TASK DIRECTIONS: Rewrite the following lines so that "share icon" becomes "export button", leaving everything else as it is.

Stored items from a collection
============
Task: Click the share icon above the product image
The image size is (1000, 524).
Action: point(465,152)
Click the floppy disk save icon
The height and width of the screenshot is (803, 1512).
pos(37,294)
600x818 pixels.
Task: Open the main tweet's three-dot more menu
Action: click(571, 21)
============
CORRECT RESULT:
Task: Click the export button above the product image
The image size is (1000, 524).
Action: point(465,152)
Click the floppy disk save icon
The height and width of the screenshot is (803, 1512).
pos(37,294)
600x818 pixels.
Task: Open the main tweet's three-dot more menu
Action: click(571, 21)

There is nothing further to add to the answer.